EXCERPTED DATA:

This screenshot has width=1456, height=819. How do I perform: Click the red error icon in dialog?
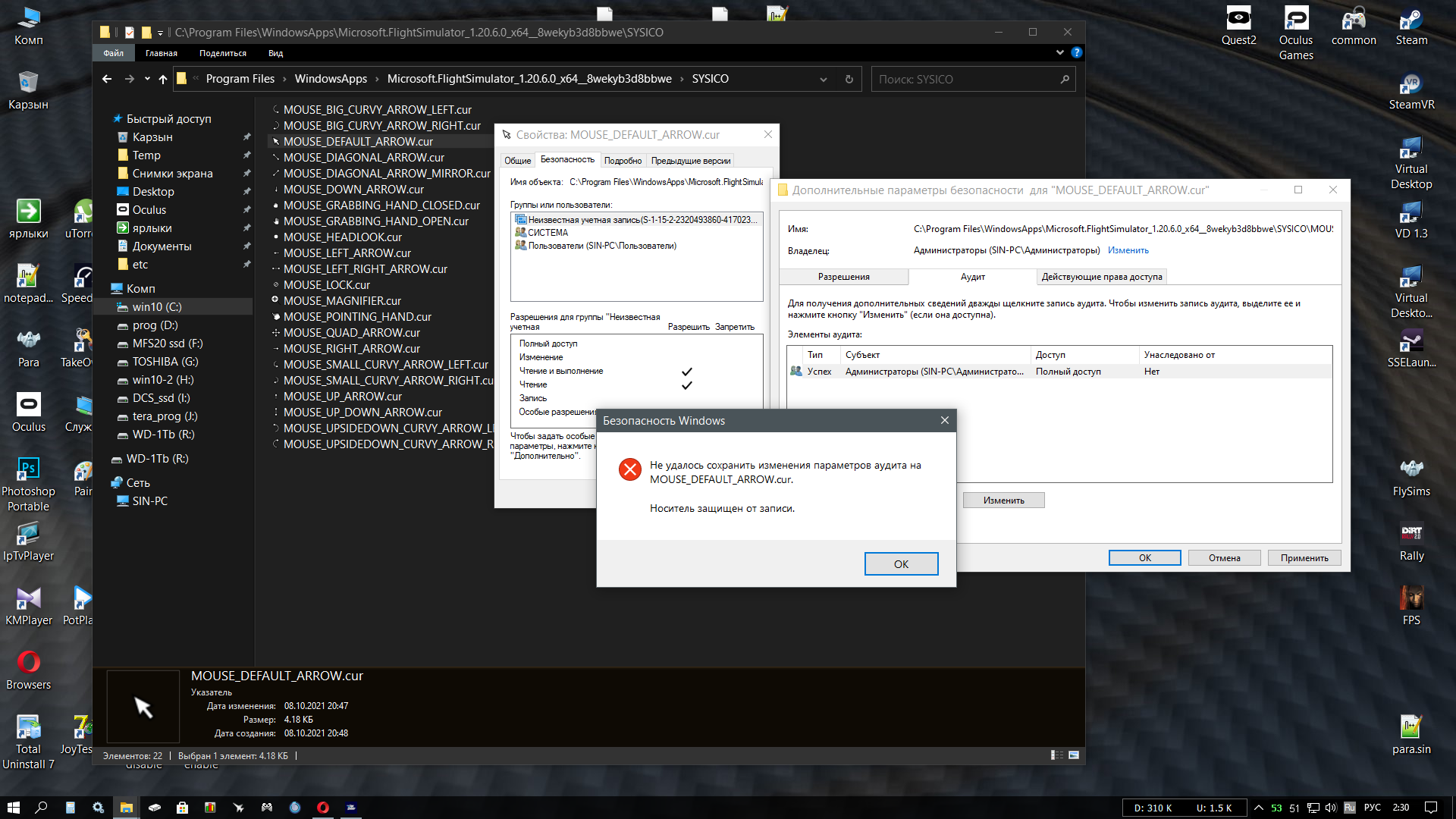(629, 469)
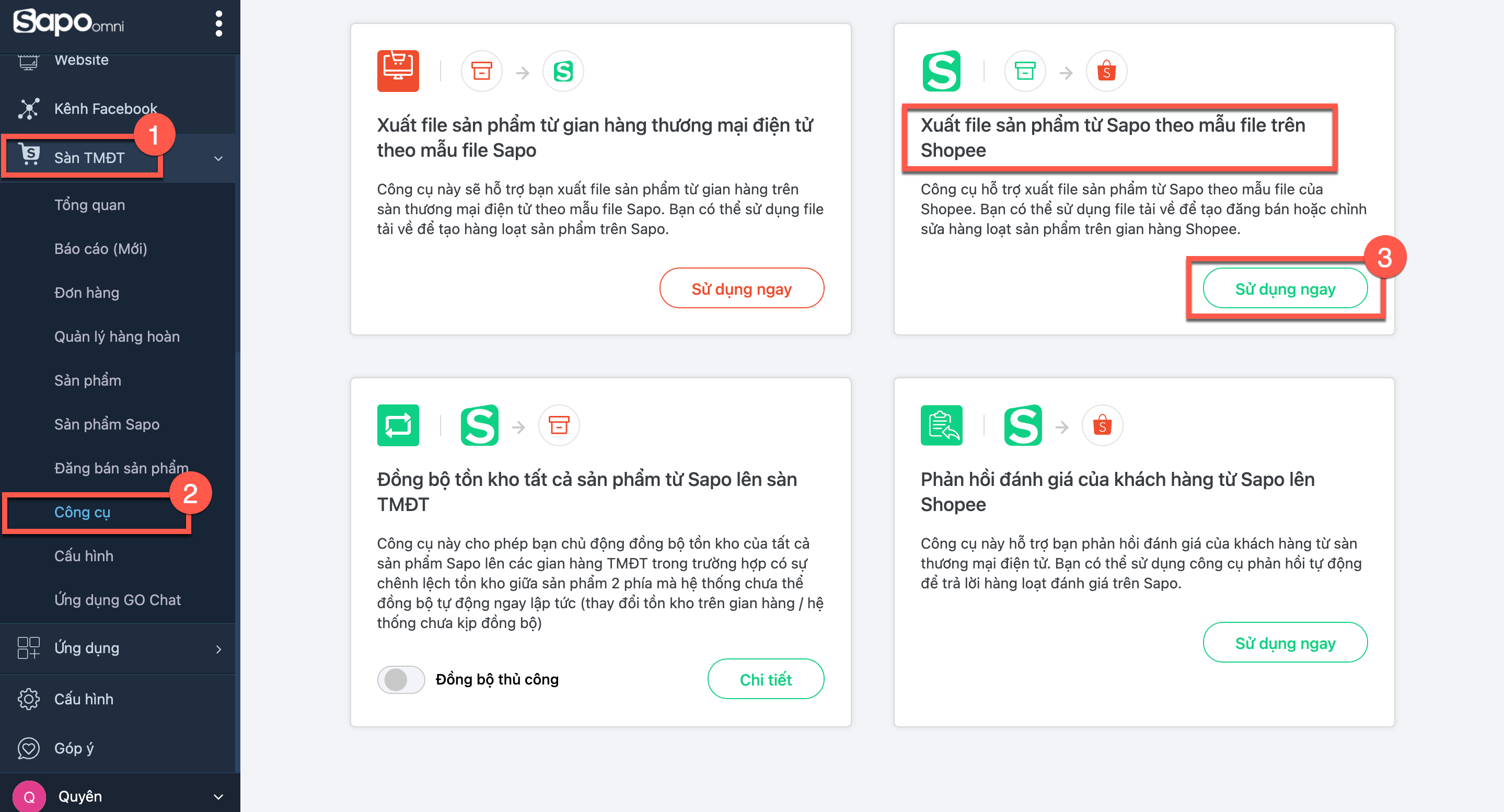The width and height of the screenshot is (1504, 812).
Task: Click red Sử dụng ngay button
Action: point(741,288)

WORK REQUIRED: The required output is each line above restated verbatim, with all images omitted.

SOLUTION:
This screenshot has width=1456, height=819. How do I perform: Click the red error icon in dialog?
(629, 469)
The width and height of the screenshot is (1504, 812).
Task: Click red Sử dụng ngay button
Action: point(741,288)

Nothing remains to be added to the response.